La crescita economica degli Stati Uniti sembra solida a prima vista. A giugno, il mercato del lavoro ha battuto le attese, l’inflazione è apparsa sotto controllo e l’indice S&P 500 ha chiuso ai massimi storici. Tuttavia, un’analisi più attenta rivela segnali preoccupanti di fragilità strutturale, oscurati dai buoni risultati aziendali e dall’ottimismo dei mercati finanziari.
Dal febbraio scorso, l’economia americana ha creato 671.000 nuovi posti di lavoro. Ma circa due terzi provengono da settori meno dinamici come sanità, pubblica amministrazione e istruzione. La diffusione occupazionale nel settore privato è in calo: l’indice del Bureau of Labor Statistics è sceso sotto quota 50, un’anomalia storicamente associata alle recessioni.
Secondo Peter Berezin, stratega di BCA Research, il mercato del lavoro è vicino a un punto di rottura: se la domanda calasse ulteriormente, il tasso di disoccupazione potrebbe salire rapidamente. I lavoratori licenziati oggi faticano di più a trovare nuove opportunità, mentre i dati ufficiali sull’occupazione rischiano di essere sovrastimati, con revisioni al ribasso che passano quasi inosservate.
Il settore immobiliare, tradizionalmente uno dei primi a risentire dei cicli restrittivi della politica monetaria, mostra segnali di sofferenza. I tassi sui mutui a 30 anni restano elevati, e i mutui a tasso variabile sono sempre meno diffusi, ritardando ma non evitando l’impatto sui bilanci familiari. Gli acquirenti alla prima casa spendono una quota di reddito maggiore rispetto al picco della bolla del 2006, mentre le scorte di case nuove invendute sono ai massimi dal 2009.
La spesa dei consumatori, che ha alimentato la ripresa post-pandemica, è in contrazione da dicembre 2024. Le famiglie a basso reddito sono state le prime a ridurre i consumi, colpite da tassi elevati e inflazione da dazi. Finora, i redditi più alti hanno sostenuto il mercato, ma anche tra i benestanti si registra maggiore cautela.
Secondo Moody’s Analytics, il 20% più ricco degli americani è responsabile di oltre il 60% delle spese personali. Ma anche questa fascia di popolazione inizia a frenare. Inoltre, i risparmi accumulati durante la pandemia si stanno esaurendo, riducendo il cuscinetto che ha finora protetto la domanda interna.
L’ottimismo di Wall Street si basa sempre più su fattori speculativi, come l’euforia per l’intelligenza artificiale, piuttosto che su solidi fondamentali.

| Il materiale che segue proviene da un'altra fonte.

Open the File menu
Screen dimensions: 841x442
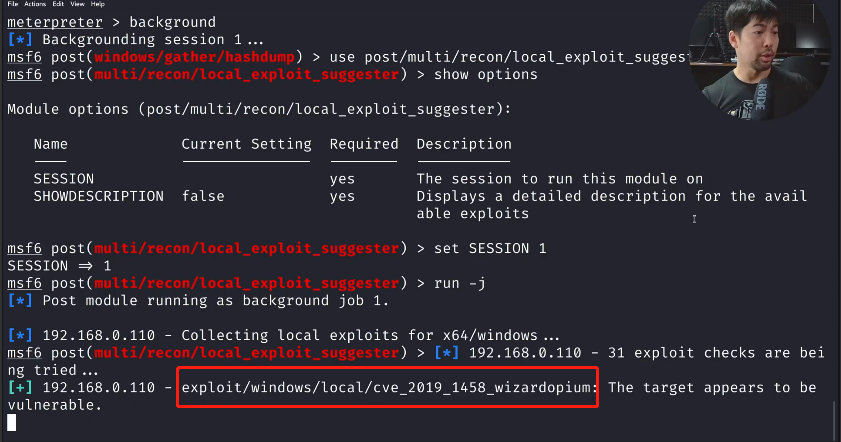pyautogui.click(x=13, y=4)
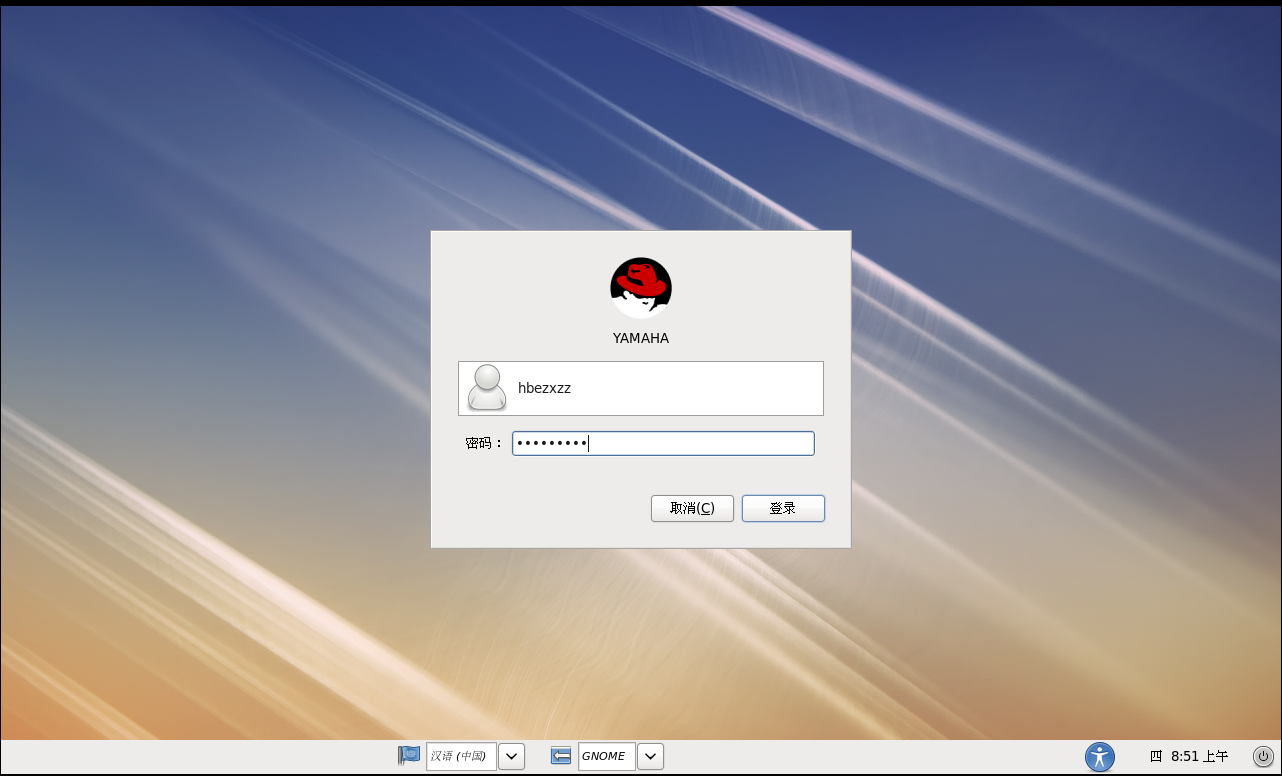This screenshot has height=776, width=1282.
Task: Click the YAMAHA hostname label
Action: coord(640,338)
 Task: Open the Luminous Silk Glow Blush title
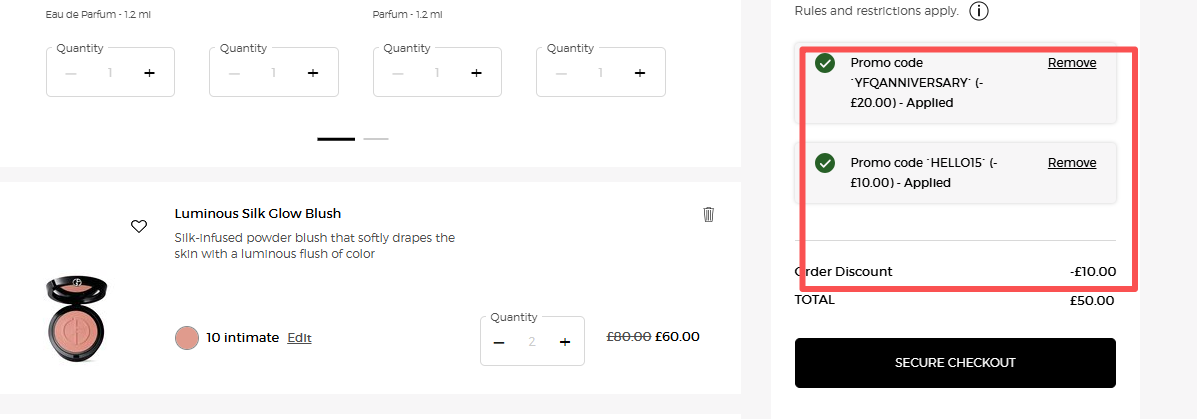click(x=258, y=213)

L’S\&P 500 è trainato dal peso sproporzionato dei grandi titoli tech, poco rappresentativi della realtà economica locale. Al contrario, l’indice S\&P 600 delle piccole imprese — più esposto all’economia interna — è in calo dall’inizio del secondo mandato di Trump.
Molte aziende del settore manifatturiero e dei servizi che dipendono da importazioni segnalano una contrazione dei profitti netti, penalizzate dai dazi. E questo nonostante l’intera agenda tariffaria dell’amministrazione Trump non sia ancora pienamente attiva.
Il livello medio dei dazi USA salirà al 20,6% dal primo agosto. Le imprese stanno esaurendo le scorte pre-tariffarie, il che significa che gli effetti inflattivi si manifesteranno con maggiore intensità nei prossimi mesi. Anche se Trump dovesse ritardare ulteriormente l’attuazione dei dazi, il danno è ormai innescato: le aziende rallentano gli investimenti e le famiglie, incerte sul futuro, stringono la cinghia.
L’ottimismo dei mercati si basa anche sull’idea che “Trump Always Chickens Out” (TACO trade), cioè che il presidente minacci dazi senza poi applicarli. Ma se questa volta la retorica si traducesse in azioni concrete, le conseguenze per l’economia americana potrebbero essere gravi.
La combinazione di mercato del lavoro stagnante, immobiliare debole, consumi in calo e incertezza politica crea un quadro preoccupante. Il sostegno monetario è assente — la Fed è paralizzata dal timore di agire in un contesto così volatile — e quello fiscale appare inefficace: la recente legge di spesa ridurrà il reddito netto delle famiglie meno abbienti, mentre i benefici per i più ricchi non si tradurranno in maggiore consumo.
Dietro i titoli trionfalistici, l’economia USA si comporta come una rana nell’acqua che si scalda lentamente: ignara del pericolo, finché non è troppo tardi. Se la politica commerciale non cambia rotta, la ripresa americana rischia di rivelarsi una mera illusione destinata a svanire.